• QUOTED PASSAGE:
Scrum as a fully-fledged methodology has been around since the Nineties, as an idea since the Eighties, and has sired many offspring in that time. In some organisations these offspring are given a test straight out of ancient Sparta, where legend has it that newborns were left on a roof to fend for themselves overnight to ensure that only the strong survived. Fast forward two thousand years and a lot of Scrums are also left to fend for themselves and die within a few sprints.

The Happy Birthday goes to the Westfield scrum process. I note that with sprint 42 starting shortly we are exactly two years since sprint zero. It’s fair to say that our scrum process has had to evolve quite a bit since sprint zero, and our organisation with it, so I think it might be worth taking a snapshot at the end of its second year of life.

• DIRECTIONS FOR THIS TASK: Continue the piece on the Westfield scrum process's second year from where it stops.

• DATA:
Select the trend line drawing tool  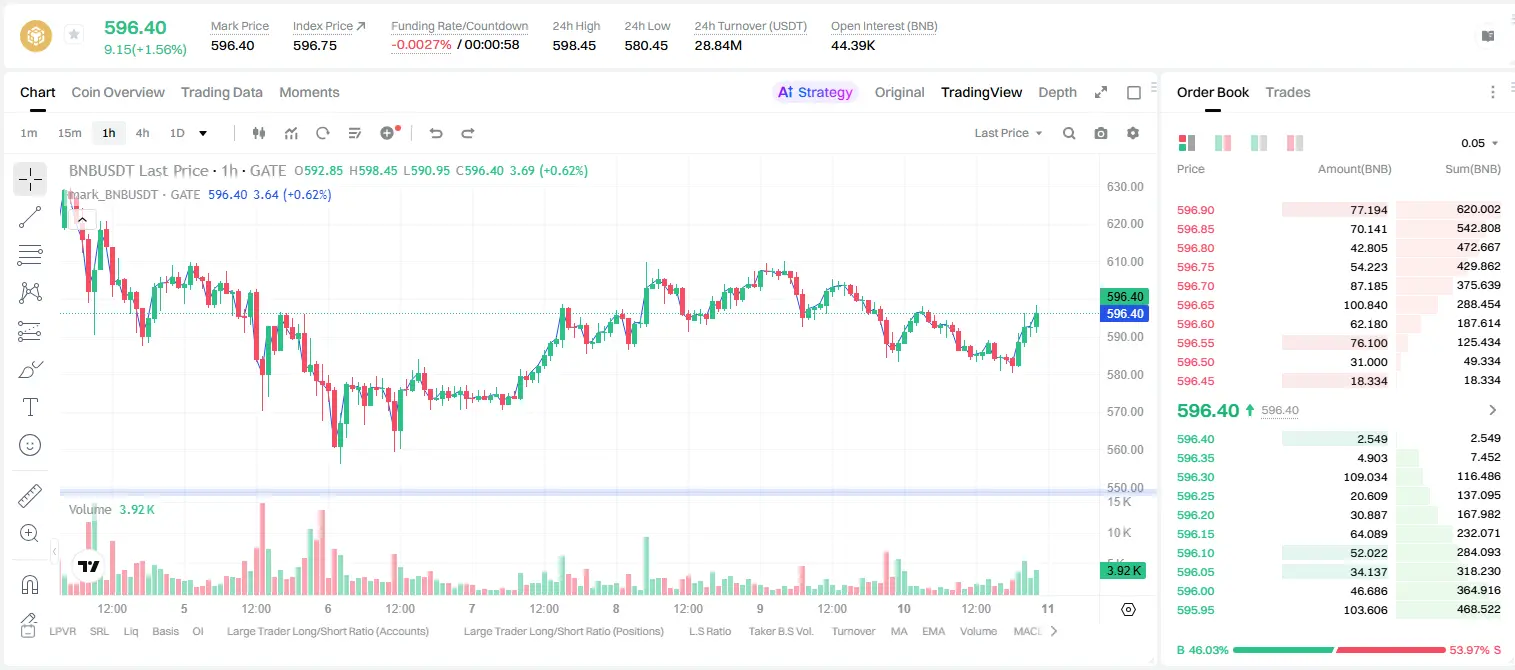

• ANSWER TO THIS EXERCISE:
At the very top level we have a bunch of people coming up with good ideas all the time. Some of these are very large, such as rolling out the platform to the US, some are much smaller, like ways to boost product search indexing. These ideas can come from anyone: the head of the company, a developer, a help desk person, etc. Each is discussed on its merits and if enough people agree (we have a weekly review meeting) it finds its way to the start of the product funnel. An idea’s progress through the funnel can be best described as Darwinian: only the stronger ideas push through to the next stage where they form a cross-disciplinary feature team, where strength is measured in the number of people who care about the idea enough to see it progress.

Once a feature has been created, it is assigned to a cell and stacked in priority order to decide what that cell will work on next, with the possibility that a strong new feature can come to the front of the stack and displace other features. A cell is the group of developers, BAs and QAs who will turn the feature into a set of Epics and break these down into Stories, and then schedule these into the product backlog assigned tentatively to a future sprint.

The way we currently work is that we have four cells of usually around four people, which is looking like a good number: intra-cell communication is pretty efficient and the team is still large enough to deliver a substantial new increment of the feature every sprint. We have settled on a three week sprint since this has yielded higher throughput than two weeks (less time spent on sprint set up and tear down ceremonies, plus it’s long enough to tackle a big vertical stripe – which becomes more important if you have an application architecture of more than a few interconnected services).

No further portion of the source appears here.